The risk for reoperation and complications among women undergoing a hysterectomy later in life was substantially greater in women who previously had a cesarean delivery, according to findings recently published in JAMA Surgery.

“The results of previous studies on the effect of cesarean deliveries on subsequent hysterectomies suggest that a prior cesarean delivery may be related to lower urinary tract injuries, increased intraoperative and postoperative blood transfusion, and readmission within 30 days of a hysterectomy,” Sofie A.I. Lindquist, MD, of the department of health science and technology, Aalborg University in Denmark, and colleagues wrote. “However, these studies are limited to single-institution investigations.”

Researchers added that the high occurrence of hysterectomy later in life makes it a “useful proxy” for looking into long-term surgical complications connected to earlier cesarean deliveries, which account for an estimated 18.6% of births worldwide.

Lindquist and colleagues studied a cohort of 7,685 women throughout Denmark who had a benign, nongravid hysterectomy between Jan. 1, 1992 and Dec. 31, 2012 to evaluate the impact cesarean delivery may have on risk for reoperation, perioperative and postoperative complications, and risk for blood transfusion within 30 days after undergoing a benign hysterectomy.

Of the women studied, 5,267 had no previous cesarean delivery; 1,694 had one cesarean delivery; and 724 had two or more cesarean deliveries. Further, 3,714 had an abdominal hysterectomy; 2,513 had a vaginal hysterectomy, and 1,458 had a laparoscopic hysterectomy.

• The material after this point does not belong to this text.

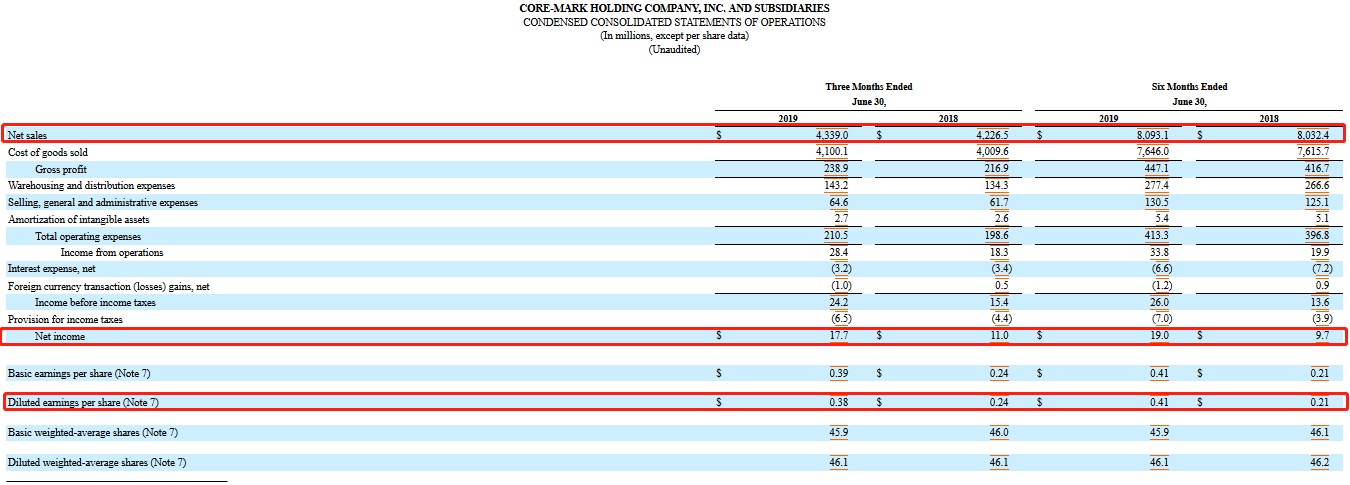
Task: Select the 4,339.0 net sales value
Action: coord(831,135)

Researchers found that perioperative and postoperative complications were chronicled in 934 women (12.2%) and were more likely to occur in women with previous cesarean deliveries, with adjusted OR of 1.16 (95% CI, 0.98-1.37) for one cesarean delivery and 1.3 (95% CI, 1.02-1.65) for two or more cesarean deliveries. Blood transfusions were provided to 195 (2.5%) women. Women who had two or more cesarean deliveries had adjusted OR for receiving blood transfusion of 1.93 (95% CI, 1.21-3.07) compared with women who never had a cesarean delivery.

Of the total cohort, 388 women had a reoperation within 30 days after a hysterectomy. When compared with women having vaginal deliveries, fully adjusted multivariable analysis showed that the adjusted OR of reoperation for women having one previous cesarean delivery was 1.31 (95% CI, 1.03-1.68), and the adjusted OR was 1.35 (95% CI, 0.96-1.91) for women having two or more cesarean deliveries.

“Our results imply that information on long-term associations should be made more readily available to women, clinicians, and policymakers and suggest that decisions on cesarean delivery should take into account not only immediate maternal and neonatal influences but also women’s health in the long term,” Lindquist and colleagues wrote. “The results support policies and clinical efforts to prevent cesarean deliveries that are not medically indicated.” – by Janel Miller

Disclosure: Lindquist reports no relevant financial disclosures. Please see the study for a full list of the other researchers’ relevant disclosures.